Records

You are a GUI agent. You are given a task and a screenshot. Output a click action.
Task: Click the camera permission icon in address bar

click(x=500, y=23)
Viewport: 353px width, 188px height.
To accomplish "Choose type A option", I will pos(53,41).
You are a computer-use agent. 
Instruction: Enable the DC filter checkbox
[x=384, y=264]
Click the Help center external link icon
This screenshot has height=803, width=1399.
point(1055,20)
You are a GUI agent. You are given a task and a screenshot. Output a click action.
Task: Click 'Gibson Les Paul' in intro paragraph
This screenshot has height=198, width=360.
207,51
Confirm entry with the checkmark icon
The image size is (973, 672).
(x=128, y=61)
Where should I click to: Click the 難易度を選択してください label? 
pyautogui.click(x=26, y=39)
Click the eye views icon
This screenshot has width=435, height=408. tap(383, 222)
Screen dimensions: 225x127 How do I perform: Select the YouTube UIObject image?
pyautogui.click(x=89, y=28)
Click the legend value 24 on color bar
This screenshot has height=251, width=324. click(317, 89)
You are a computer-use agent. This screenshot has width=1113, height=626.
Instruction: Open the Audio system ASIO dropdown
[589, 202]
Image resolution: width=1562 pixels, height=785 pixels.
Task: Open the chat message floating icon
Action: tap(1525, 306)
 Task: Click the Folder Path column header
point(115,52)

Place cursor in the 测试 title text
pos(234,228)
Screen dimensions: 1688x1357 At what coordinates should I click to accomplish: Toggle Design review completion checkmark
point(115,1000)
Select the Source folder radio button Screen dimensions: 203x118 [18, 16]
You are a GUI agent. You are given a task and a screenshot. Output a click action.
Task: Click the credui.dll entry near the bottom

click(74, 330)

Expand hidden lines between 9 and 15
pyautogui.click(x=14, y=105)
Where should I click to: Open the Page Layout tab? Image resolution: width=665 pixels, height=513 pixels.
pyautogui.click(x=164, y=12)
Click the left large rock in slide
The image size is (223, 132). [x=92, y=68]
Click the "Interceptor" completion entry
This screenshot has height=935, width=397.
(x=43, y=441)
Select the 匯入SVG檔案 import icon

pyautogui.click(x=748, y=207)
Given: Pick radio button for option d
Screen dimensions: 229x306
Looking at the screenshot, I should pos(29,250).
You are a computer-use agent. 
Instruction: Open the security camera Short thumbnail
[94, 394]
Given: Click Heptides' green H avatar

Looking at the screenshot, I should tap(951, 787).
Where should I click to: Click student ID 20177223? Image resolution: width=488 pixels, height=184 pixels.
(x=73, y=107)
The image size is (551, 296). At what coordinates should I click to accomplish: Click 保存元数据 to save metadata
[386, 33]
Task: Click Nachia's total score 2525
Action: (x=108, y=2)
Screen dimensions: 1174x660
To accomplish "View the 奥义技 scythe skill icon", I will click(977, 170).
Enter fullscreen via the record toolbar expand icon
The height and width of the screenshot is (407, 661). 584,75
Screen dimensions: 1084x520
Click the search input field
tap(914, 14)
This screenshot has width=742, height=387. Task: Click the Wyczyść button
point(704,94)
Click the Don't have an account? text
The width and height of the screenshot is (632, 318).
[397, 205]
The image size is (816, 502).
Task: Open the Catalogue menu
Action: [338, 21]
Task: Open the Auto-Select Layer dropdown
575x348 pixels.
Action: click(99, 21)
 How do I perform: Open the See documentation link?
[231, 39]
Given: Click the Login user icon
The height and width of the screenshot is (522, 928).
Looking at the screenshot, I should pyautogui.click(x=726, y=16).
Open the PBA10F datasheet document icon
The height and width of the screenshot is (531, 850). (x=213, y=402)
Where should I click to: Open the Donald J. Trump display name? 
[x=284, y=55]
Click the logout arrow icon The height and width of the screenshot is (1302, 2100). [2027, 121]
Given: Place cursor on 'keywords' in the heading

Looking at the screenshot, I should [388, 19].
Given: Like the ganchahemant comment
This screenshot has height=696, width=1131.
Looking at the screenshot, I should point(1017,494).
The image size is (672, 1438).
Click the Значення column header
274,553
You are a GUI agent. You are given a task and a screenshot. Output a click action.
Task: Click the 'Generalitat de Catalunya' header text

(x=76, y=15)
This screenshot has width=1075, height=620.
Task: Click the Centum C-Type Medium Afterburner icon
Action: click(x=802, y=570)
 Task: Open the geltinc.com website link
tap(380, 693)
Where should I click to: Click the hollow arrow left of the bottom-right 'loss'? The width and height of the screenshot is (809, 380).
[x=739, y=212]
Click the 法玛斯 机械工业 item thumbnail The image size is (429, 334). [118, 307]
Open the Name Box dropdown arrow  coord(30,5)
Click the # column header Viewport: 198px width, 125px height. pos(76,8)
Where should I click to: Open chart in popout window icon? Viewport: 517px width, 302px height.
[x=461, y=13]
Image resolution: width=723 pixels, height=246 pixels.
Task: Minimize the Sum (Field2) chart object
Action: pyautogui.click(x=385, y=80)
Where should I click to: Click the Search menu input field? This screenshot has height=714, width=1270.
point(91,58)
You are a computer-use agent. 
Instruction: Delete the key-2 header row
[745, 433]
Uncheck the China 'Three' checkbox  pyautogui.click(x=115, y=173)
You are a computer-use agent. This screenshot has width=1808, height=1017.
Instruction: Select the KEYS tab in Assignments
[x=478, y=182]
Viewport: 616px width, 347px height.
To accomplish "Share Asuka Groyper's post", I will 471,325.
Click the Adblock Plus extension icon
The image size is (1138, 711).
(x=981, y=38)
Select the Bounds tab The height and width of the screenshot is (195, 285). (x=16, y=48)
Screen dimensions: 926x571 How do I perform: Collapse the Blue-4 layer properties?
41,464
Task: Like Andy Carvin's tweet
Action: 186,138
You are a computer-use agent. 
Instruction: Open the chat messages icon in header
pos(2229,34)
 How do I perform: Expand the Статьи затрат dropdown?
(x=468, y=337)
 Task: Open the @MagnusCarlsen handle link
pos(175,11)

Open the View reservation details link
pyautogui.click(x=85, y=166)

> _WRITTEN EXERCISE_: Rewrite the listing above with "computer-use agent" changed to "screen assistant" everywhere, and keep everything else the same.

> _WRITTEN REPLY_:
You are a GUI agent. You are given a task and a screenshot. Output a click action.
Task: Click the camera permission icon in address bar

click(x=500, y=23)
Viewport: 353px width, 188px height.
To accomplish "Choose type A option", I will pos(53,41).
You are a screen assistant. 
Instruction: Enable the DC filter checkbox
[x=384, y=264]
Click the Help center external link icon
This screenshot has height=803, width=1399.
point(1055,20)
You are a GUI agent. You are given a task and a screenshot. Output a click action.
Task: Click 'Gibson Les Paul' in intro paragraph
This screenshot has height=198, width=360.
207,51
Confirm entry with the checkmark icon
The image size is (973, 672).
(x=128, y=61)
Where should I click to: Click the 難易度を選択してください label? 
pyautogui.click(x=26, y=39)
Click the eye views icon
This screenshot has width=435, height=408. tap(383, 222)
Screen dimensions: 225x127 How do I perform: Select the YouTube UIObject image?
pyautogui.click(x=89, y=28)
Click the legend value 24 on color bar
This screenshot has height=251, width=324. click(317, 89)
You are a screen assistant. This screenshot has width=1113, height=626.
Instruction: Open the Audio system ASIO dropdown
[589, 202]
Image resolution: width=1562 pixels, height=785 pixels.
Task: Open the chat message floating icon
Action: tap(1525, 306)
 Task: Click the Folder Path column header
point(115,52)

Place cursor in the 测试 title text
pos(234,228)
Screen dimensions: 1688x1357 At what coordinates should I click to accomplish: Toggle Design review completion checkmark
point(115,1000)
Select the Source folder radio button Screen dimensions: 203x118 [18, 16]
You are a GUI agent. You are given a task and a screenshot. Output a click action.
Task: Click the credui.dll entry near the bottom

click(74, 330)

Expand hidden lines between 9 and 15
pyautogui.click(x=14, y=105)
Where should I click to: Open the Page Layout tab? Image resolution: width=665 pixels, height=513 pixels.
pyautogui.click(x=164, y=12)
Click the left large rock in slide
The image size is (223, 132). [x=92, y=68]
Click the "Interceptor" completion entry
This screenshot has height=935, width=397.
(x=43, y=441)
Select the 匯入SVG檔案 import icon

pyautogui.click(x=748, y=207)
Given: Pick radio button for option d
Screen dimensions: 229x306
Looking at the screenshot, I should pos(29,250).
You are a screen assistant. 
Instruction: Open the security camera Short thumbnail
[94, 394]
Given: Click Heptides' green H avatar

Looking at the screenshot, I should tap(951, 787).
Where should I click to: Click student ID 20177223? Image resolution: width=488 pixels, height=184 pixels.
(x=73, y=107)
The image size is (551, 296). At what coordinates should I click to accomplish: Click 保存元数据 to save metadata
[386, 33]
Task: Click Nachia's total score 2525
Action: (x=108, y=2)
Screen dimensions: 1174x660
To accomplish "View the 奥义技 scythe skill icon", I will click(977, 170).
Enter fullscreen via the record toolbar expand icon
The height and width of the screenshot is (407, 661). 584,75
Screen dimensions: 1084x520
Click the search input field
tap(914, 14)
This screenshot has width=742, height=387. Task: Click the Wyczyść button
point(704,94)
Click the Don't have an account? text
The width and height of the screenshot is (632, 318).
[397, 205]
The image size is (816, 502).
Task: Open the Catalogue menu
Action: [338, 21]
Task: Open the Auto-Select Layer dropdown
575x348 pixels.
Action: click(99, 21)
 How do I perform: Open the See documentation link?
[231, 39]
Given: Click the Login user icon
The height and width of the screenshot is (522, 928).
Looking at the screenshot, I should pyautogui.click(x=726, y=16).
Open the PBA10F datasheet document icon
The height and width of the screenshot is (531, 850). (x=213, y=402)
Where should I click to: Open the Donald J. Trump display name? 
[x=284, y=55]
Click the logout arrow icon The height and width of the screenshot is (1302, 2100). [2027, 121]
Given: Place cursor on 'keywords' in the heading

Looking at the screenshot, I should [388, 19].
Given: Like the ganchahemant comment
This screenshot has height=696, width=1131.
Looking at the screenshot, I should point(1017,494).
The image size is (672, 1438).
Click the Значення column header
274,553
You are a GUI agent. You are given a task and a screenshot. Output a click action.
Task: Click the 'Generalitat de Catalunya' header text

(x=76, y=15)
This screenshot has width=1075, height=620.
Task: Click the Centum C-Type Medium Afterburner icon
Action: click(x=802, y=570)
 Task: Open the geltinc.com website link
tap(380, 693)
Where should I click to: Click the hollow arrow left of the bottom-right 'loss'? The width and height of the screenshot is (809, 380).
[x=739, y=212]
Click the 法玛斯 机械工业 item thumbnail The image size is (429, 334). [118, 307]
Open the Name Box dropdown arrow  coord(30,5)
Click the # column header Viewport: 198px width, 125px height. pos(76,8)
Where should I click to: Open chart in popout window icon? Viewport: 517px width, 302px height.
[x=461, y=13]
Image resolution: width=723 pixels, height=246 pixels.
Task: Minimize the Sum (Field2) chart object
Action: pyautogui.click(x=385, y=80)
Where should I click to: Click the Search menu input field? This screenshot has height=714, width=1270.
point(91,58)
You are a screen assistant. 
Instruction: Delete the key-2 header row
[745, 433]
Uncheck the China 'Three' checkbox  pyautogui.click(x=115, y=173)
You are a screen assistant. This screenshot has width=1808, height=1017.
Instruction: Select the KEYS tab in Assignments
[x=478, y=182]
Viewport: 616px width, 347px height.
To accomplish "Share Asuka Groyper's post", I will 471,325.
Click the Adblock Plus extension icon
The image size is (1138, 711).
(x=981, y=38)
Select the Bounds tab The height and width of the screenshot is (195, 285). (x=16, y=48)
Screen dimensions: 926x571 How do I perform: Collapse the Blue-4 layer properties?
41,464
Task: Like Andy Carvin's tweet
Action: 186,138
You are a screen assistant. 
Instruction: Open the chat messages icon in header
pos(2229,34)
 How do I perform: Expand the Статьи затрат dropdown?
(x=468, y=337)
 Task: Open the @MagnusCarlsen handle link
pos(175,11)

Open the View reservation details link
pyautogui.click(x=85, y=166)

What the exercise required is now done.